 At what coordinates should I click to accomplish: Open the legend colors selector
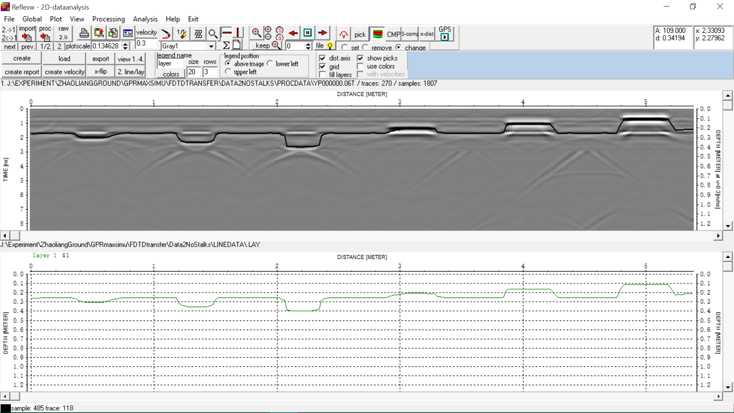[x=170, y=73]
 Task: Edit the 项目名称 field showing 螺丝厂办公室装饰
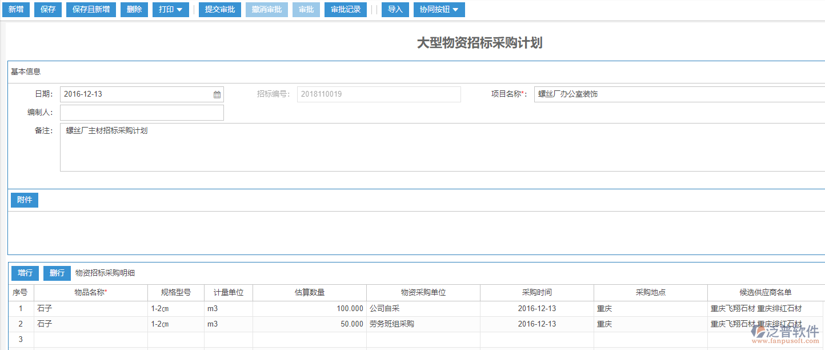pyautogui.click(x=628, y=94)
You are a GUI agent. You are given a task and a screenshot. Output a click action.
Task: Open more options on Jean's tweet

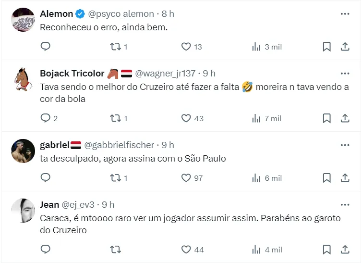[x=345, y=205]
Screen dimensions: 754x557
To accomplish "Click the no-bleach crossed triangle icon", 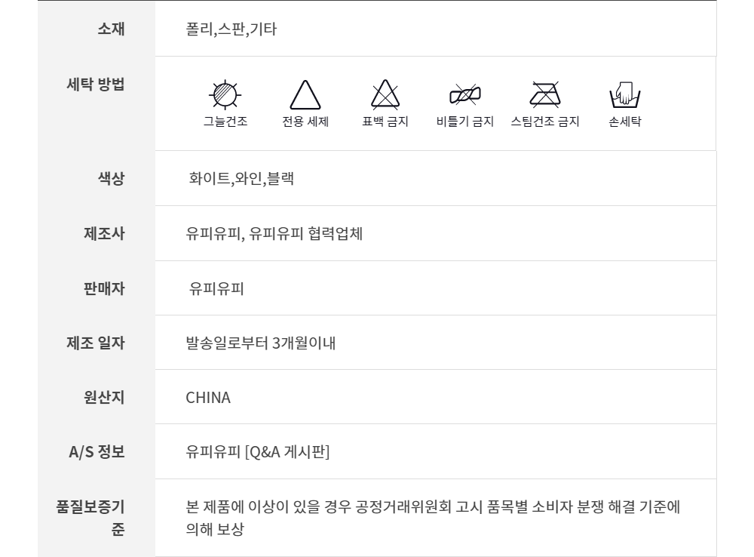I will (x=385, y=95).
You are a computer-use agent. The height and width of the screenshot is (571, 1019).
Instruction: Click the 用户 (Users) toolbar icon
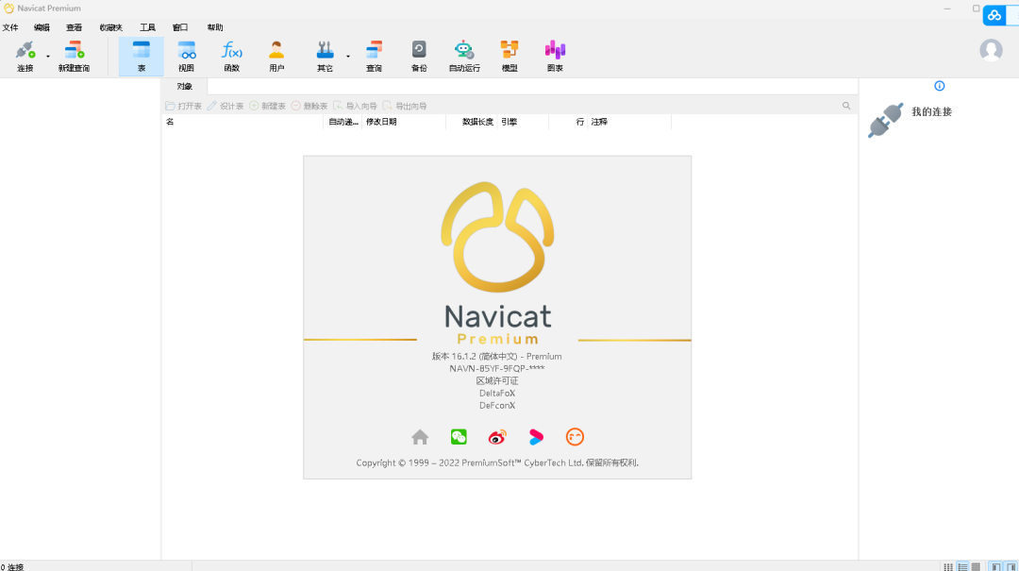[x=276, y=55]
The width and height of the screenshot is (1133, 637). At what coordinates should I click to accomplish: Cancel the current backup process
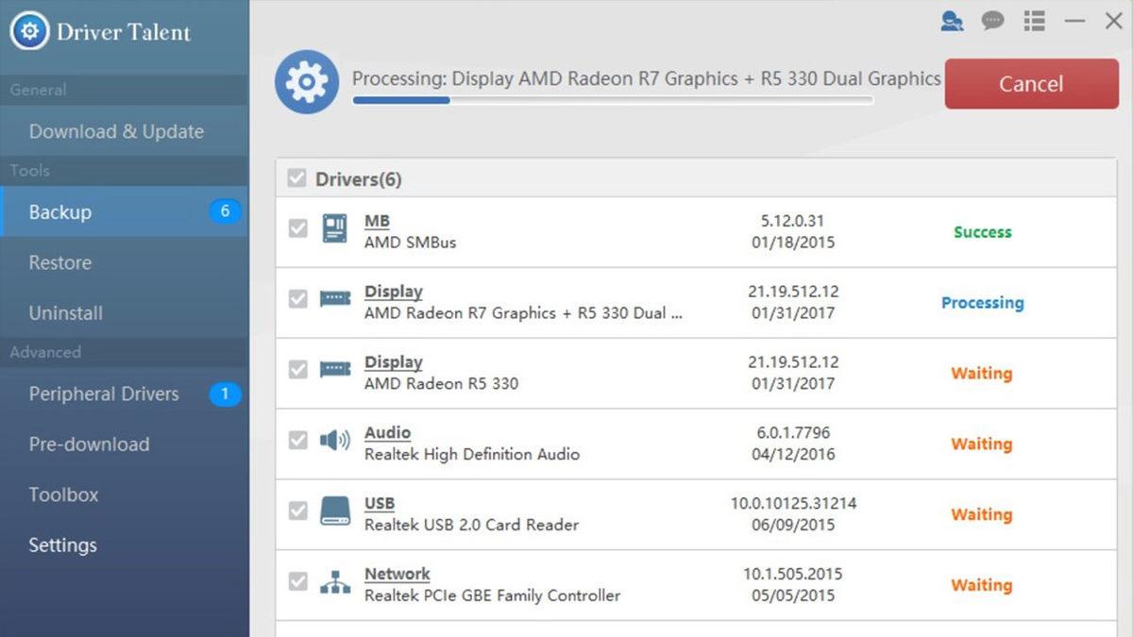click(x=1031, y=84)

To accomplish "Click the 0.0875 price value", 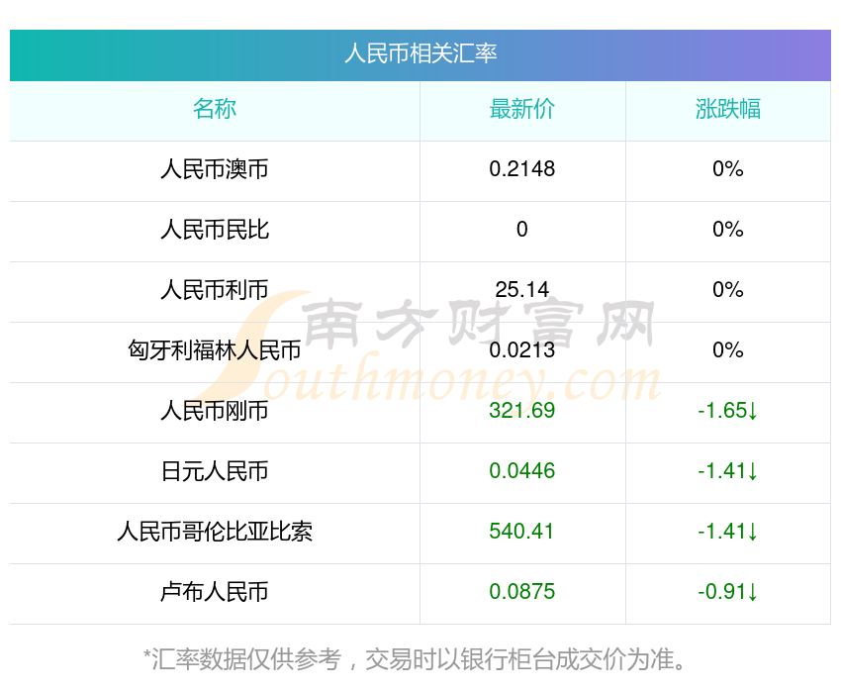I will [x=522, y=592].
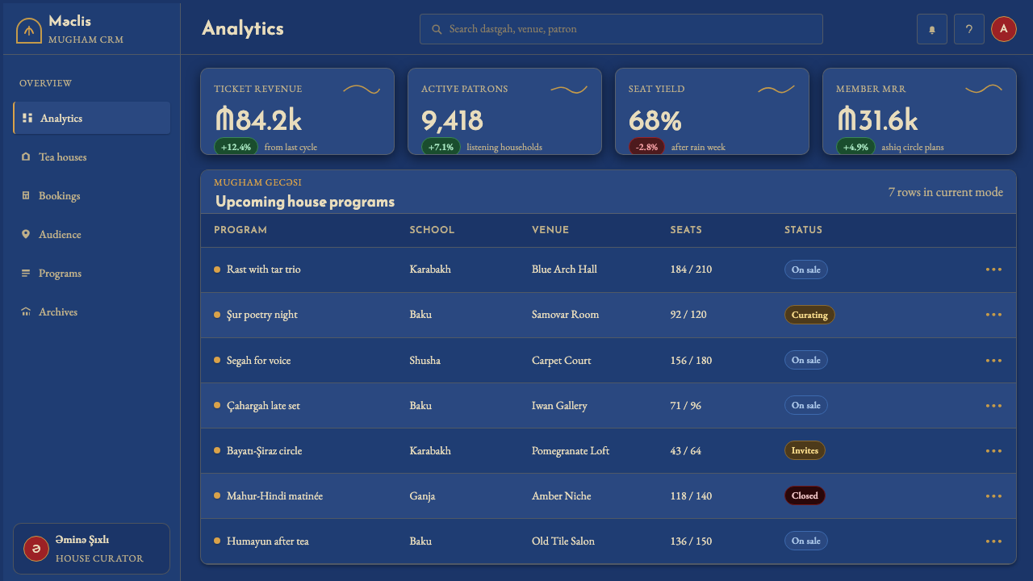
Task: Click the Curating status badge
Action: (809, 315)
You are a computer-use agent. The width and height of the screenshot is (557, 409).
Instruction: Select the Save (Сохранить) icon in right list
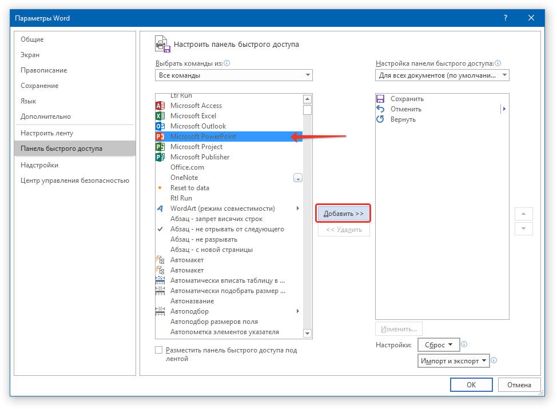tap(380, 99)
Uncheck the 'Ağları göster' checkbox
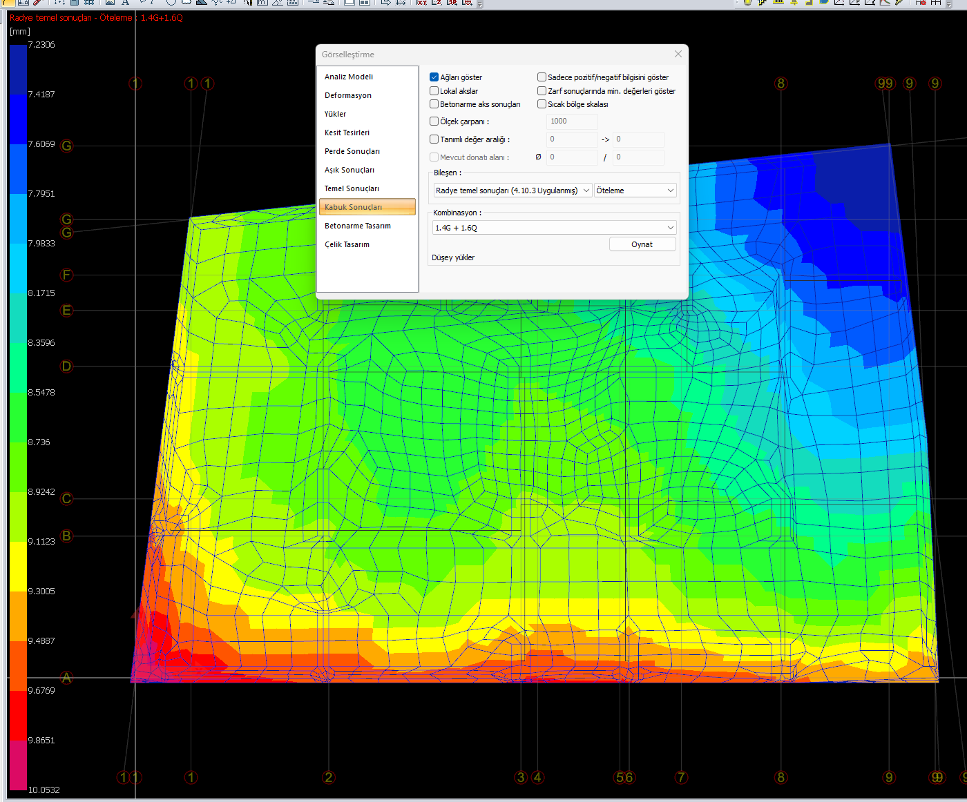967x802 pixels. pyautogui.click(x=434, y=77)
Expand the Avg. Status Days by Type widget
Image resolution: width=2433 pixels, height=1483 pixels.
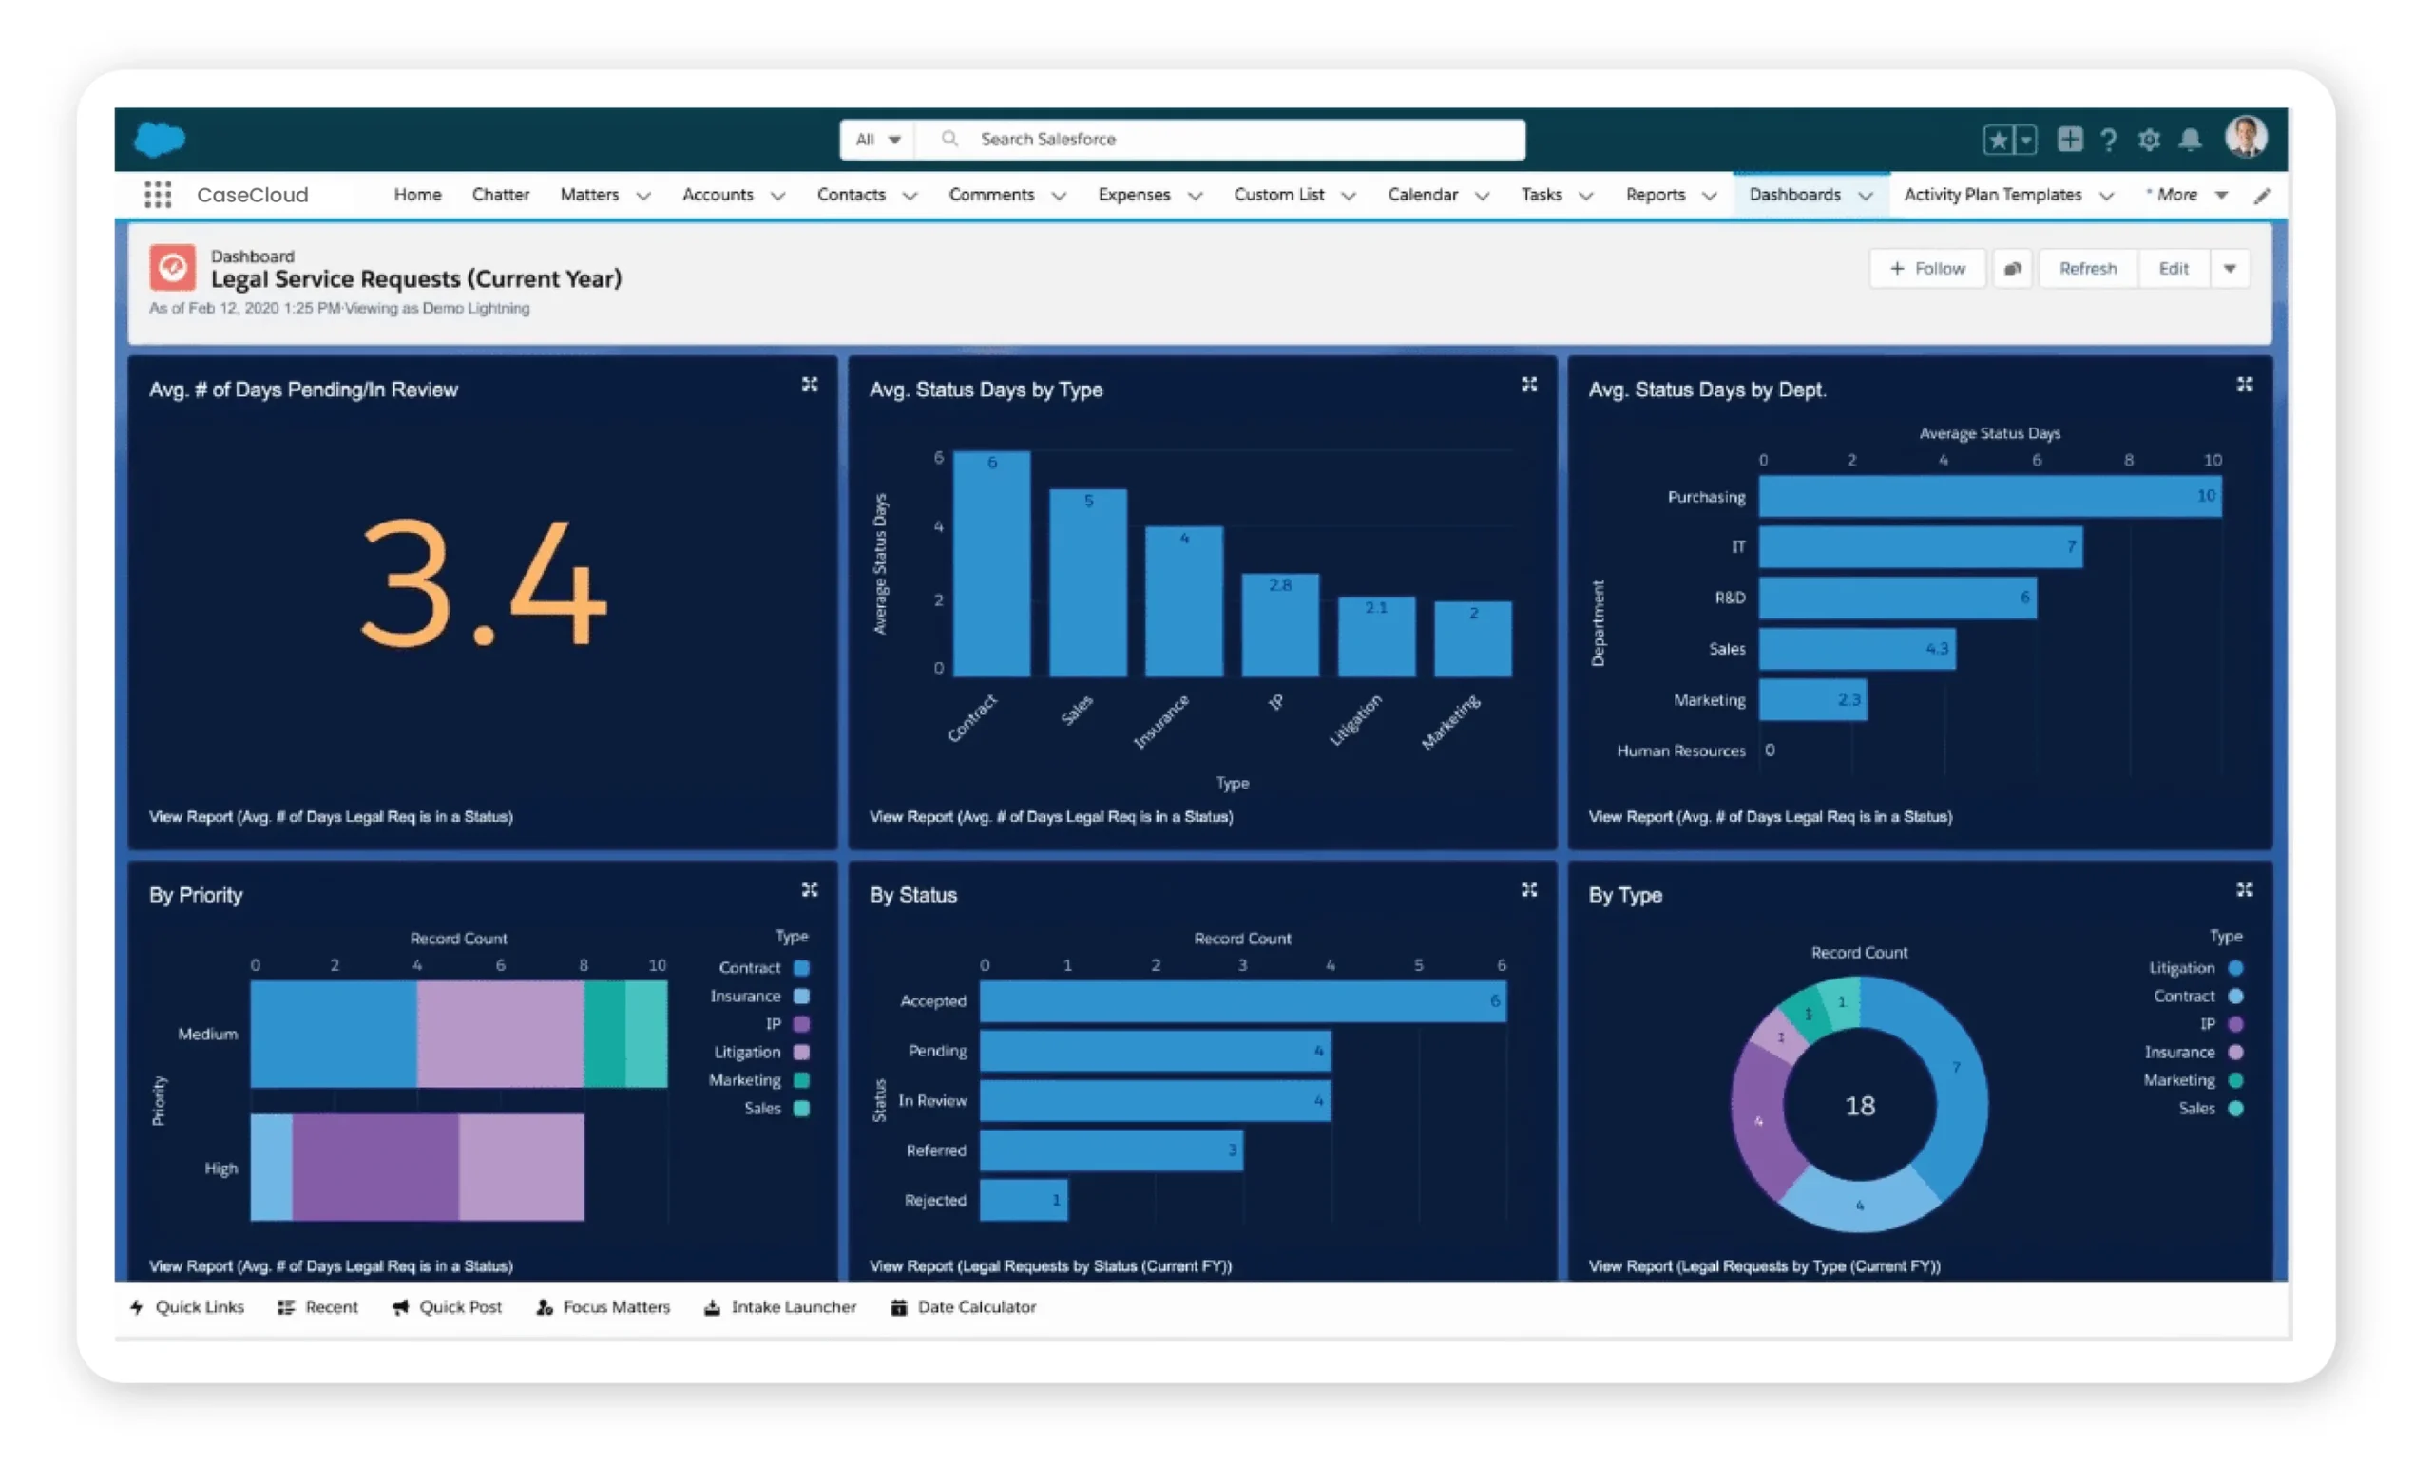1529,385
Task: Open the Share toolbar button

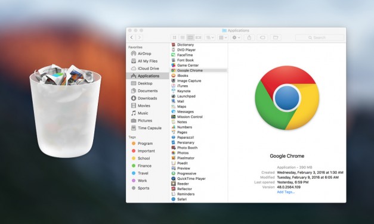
━━━━━━━━━━━━━━━━━━━━━━━━━━━━━━
*STATED PROBLEM*: Copy the entries word for word, starting at the line that contains "The width and height of the screenshot is (1133, 637)." and ending at the line that contains "click(x=1031, y=84)". Leave the pictures out.

*RESPONSE FOR THIS EXERCISE*:
The width and height of the screenshot is (1133, 637). At what coordinates should I click to accomplish: Cancel the current backup process
click(x=1031, y=84)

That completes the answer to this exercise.